Femme noire et leader en Europe, Aïcha Sangaré est la directrice générale de l’Ecole professionnelle de médiation et de la négociation (EPMN) basée en France. Cette institution est à ce jour, l’unique organisme de formation spécialisé en médiation professionnelle et ingénierie relationnelle. Cette ivoirienne veut former pour son pays et pour l’Afrique à travers son établissement des personnes capables de régler toutes les sortes de conflits. En prélude à la formation des Médiateurs Professionnels prévue à Abidjan le 21 janvier prochain. Elle éclaire notre lanterne sur cette nouvelle discipline.   

Qu’est-ce que la Médiation professionnelle ?

De nos jours, il existe plusieurs conceptions de la médiation. Les différences sont cependant très marquées : elles résident dans leurs sources, leurs pratiques et leurs objectifs.  Depuis la fin des années 1990, la « médiation professionnelle » a fait évoluer la représentation de la « médiation », mais les vieilles pratiques font encore école. Pourtant, la sortie de l’ouvrage du fondateur de la médiation professionnelle, Jean-Louis Lascoux, « Pratique de la médiation professionnelle », éditions ESF, a marqué une étape importante, puisqu’il ne s’agit pas là de tenter de faire passer une solution considérée comme « raisonnable », mais d’aider des personnes à repenser une relation qui s’est dégradée, de les aider à prendre des décisions, d’outiller leur libre arbitre dans une perspective d’altérité.  En plus, depuis, la « médiation obligatoire » a été rendue audible par la définition du « droit à la médiation », placé sur un même plan que le droit à l’éducation, les deux étant étroitement liés. La « médiation professionnelle » consiste à apporter aux personnes, à l’occasion d’une situation relationnelle qui peut être détériorée, et donc conflictuelle, un référentiel de communication dont elles ont perdu la maîtrise ou qu’elles n’ont jamais eu. En ce sens, c’est aussi une contribution pédagogique. Mais le fil rouge de cette discipline est de conduire, par-delà un accord qui doit rester libre, vers la définition d’un projet tout aussi librement consenti, ce qui en garantit la pérennité plus que tout autre forme.

En quoi consiste l’intervention d’un médiateur ?

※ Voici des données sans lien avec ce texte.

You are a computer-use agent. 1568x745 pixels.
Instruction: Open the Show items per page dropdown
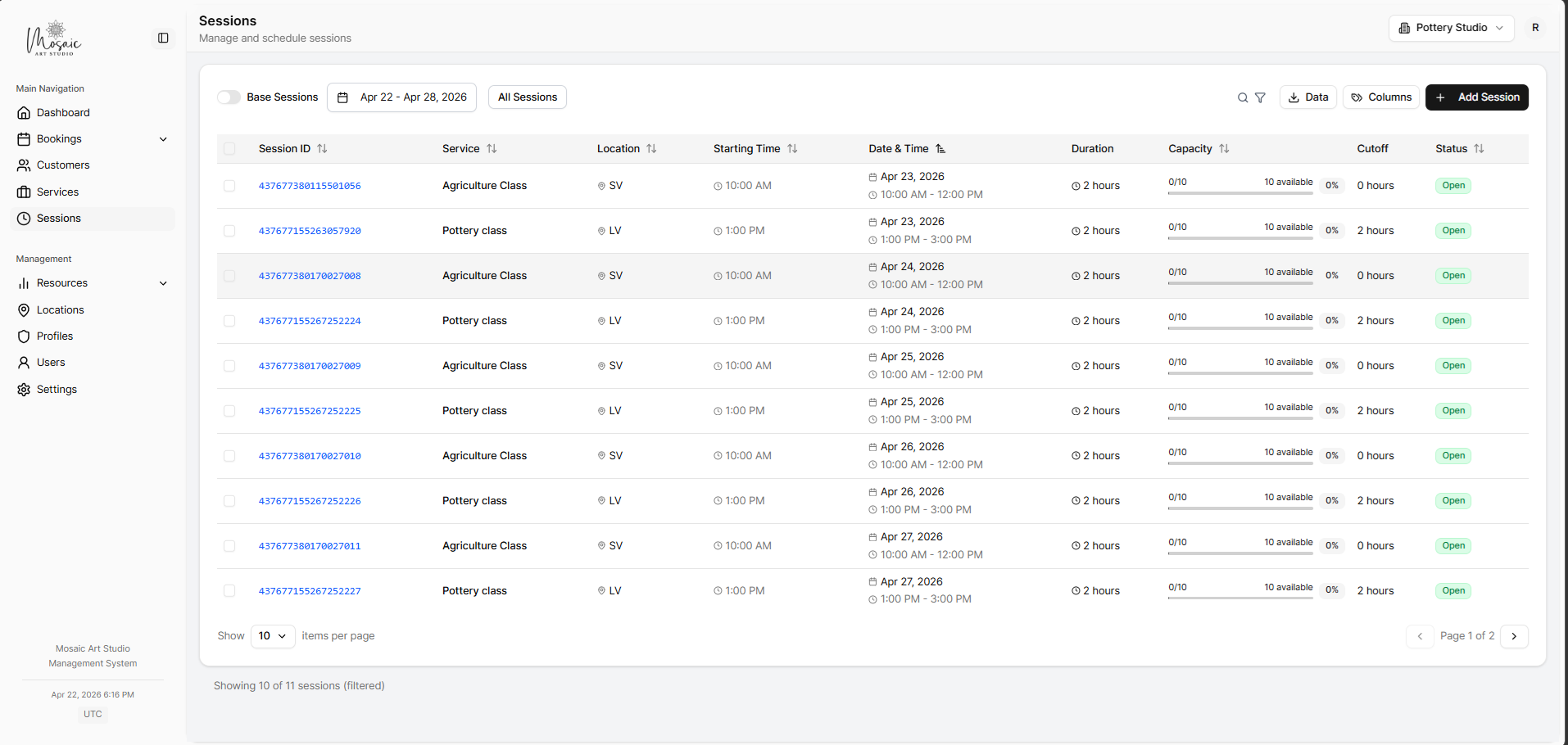pos(272,635)
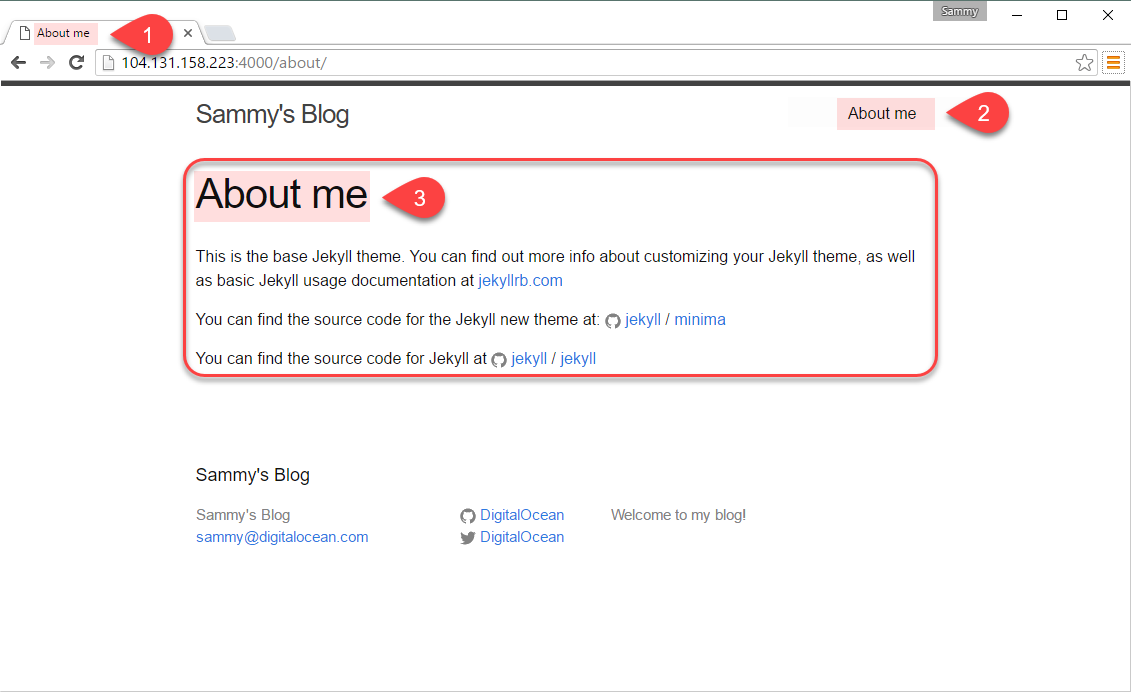Image resolution: width=1131 pixels, height=692 pixels.
Task: Open a new browser tab
Action: point(220,33)
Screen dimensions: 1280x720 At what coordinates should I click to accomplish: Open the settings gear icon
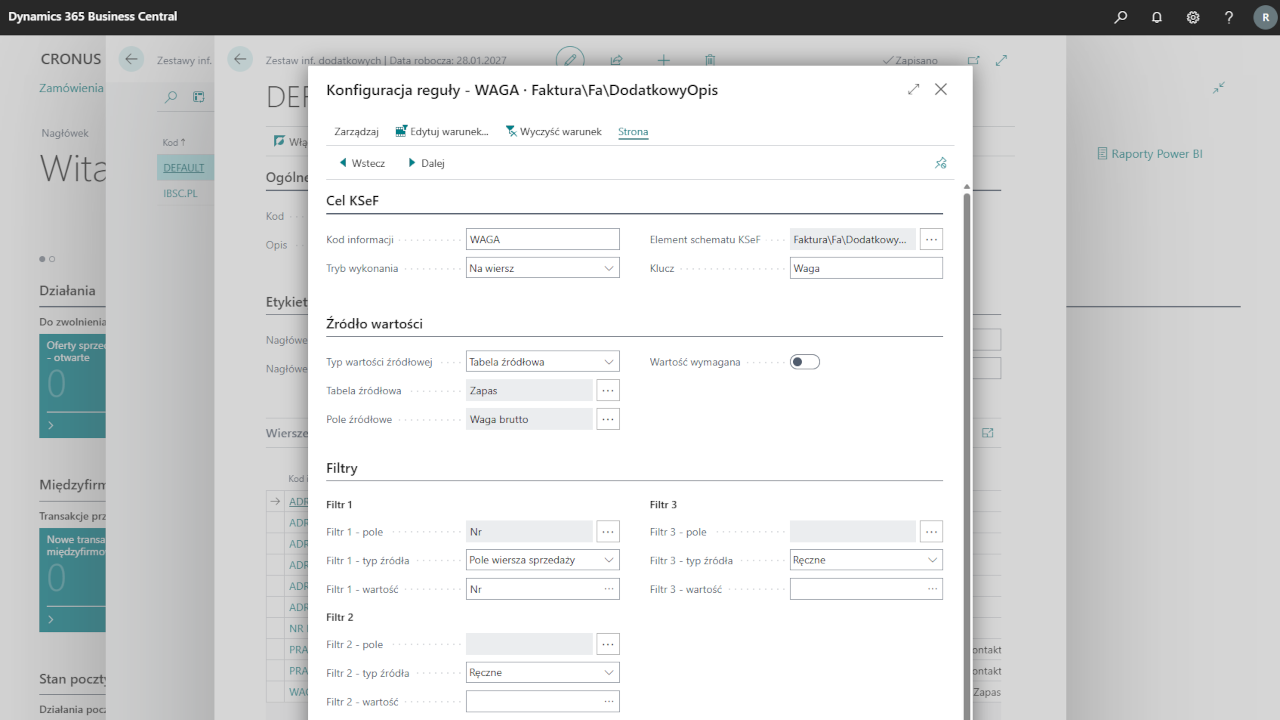click(1193, 17)
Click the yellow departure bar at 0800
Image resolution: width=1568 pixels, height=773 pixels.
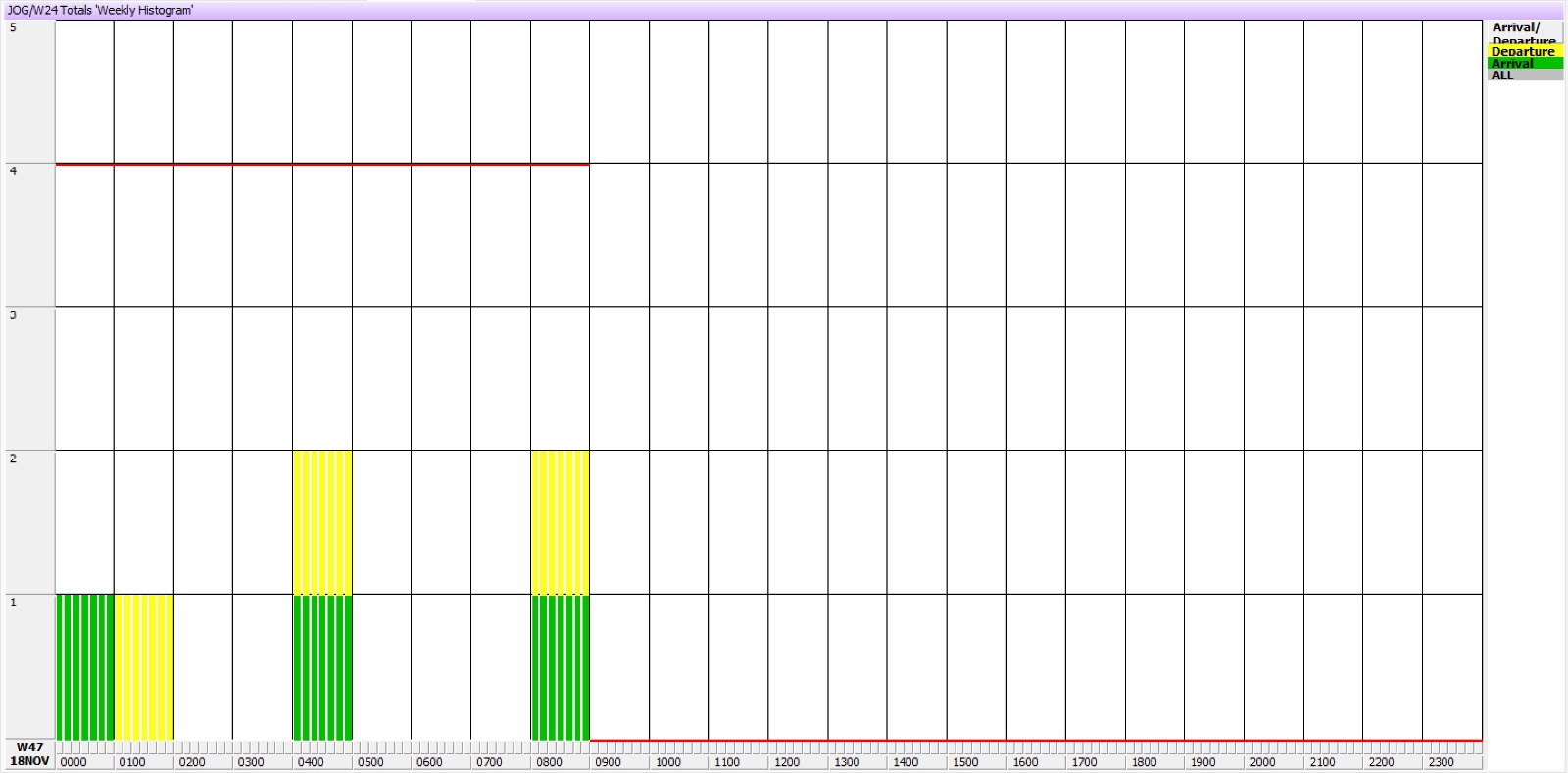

Habituellement, l’intervention d’un « médiateur » est retenue dans un contexte où le système institutionnel de prise de décision ne l’est pas. Le tiers « médiateur » est mandaté pour apaiser les parties, et parfois une seule, plus précisément. Il n’a pas de pouvoir contraignant, mais il exerce sur le terrain de la recommandation et de la négociation. Ce n’est pas de la « médiation professionnelle ». En fait, ces interventions sont faites dans un état d’esprit similaire au système traditionnel : il s’agit de conduire à une décision déjà entendue par ceux qui animent ladite médiation ou par leur(s) commanditaire(s). Dans le champ politique, la médiation intervient lorsqu’il existe une compréhension d’une situation faite par l’un des acteurs, avec une aspiration des autres parties à un changement mettant en cause les positions du premier. Ici, on tente de négocier, on cherche à faire passer une idée du « raisonnable », on veut concilier, trouver une sortie honorable. C’est un mi chemin entre la morale et le droit, l’acceptable et le légal, avec une représentation de ce qui est « normal », une voie médiale –sinon médiane –de départage. De ce point de vue, la « médiation professionnelle » est une discipline à part. Et à part entière.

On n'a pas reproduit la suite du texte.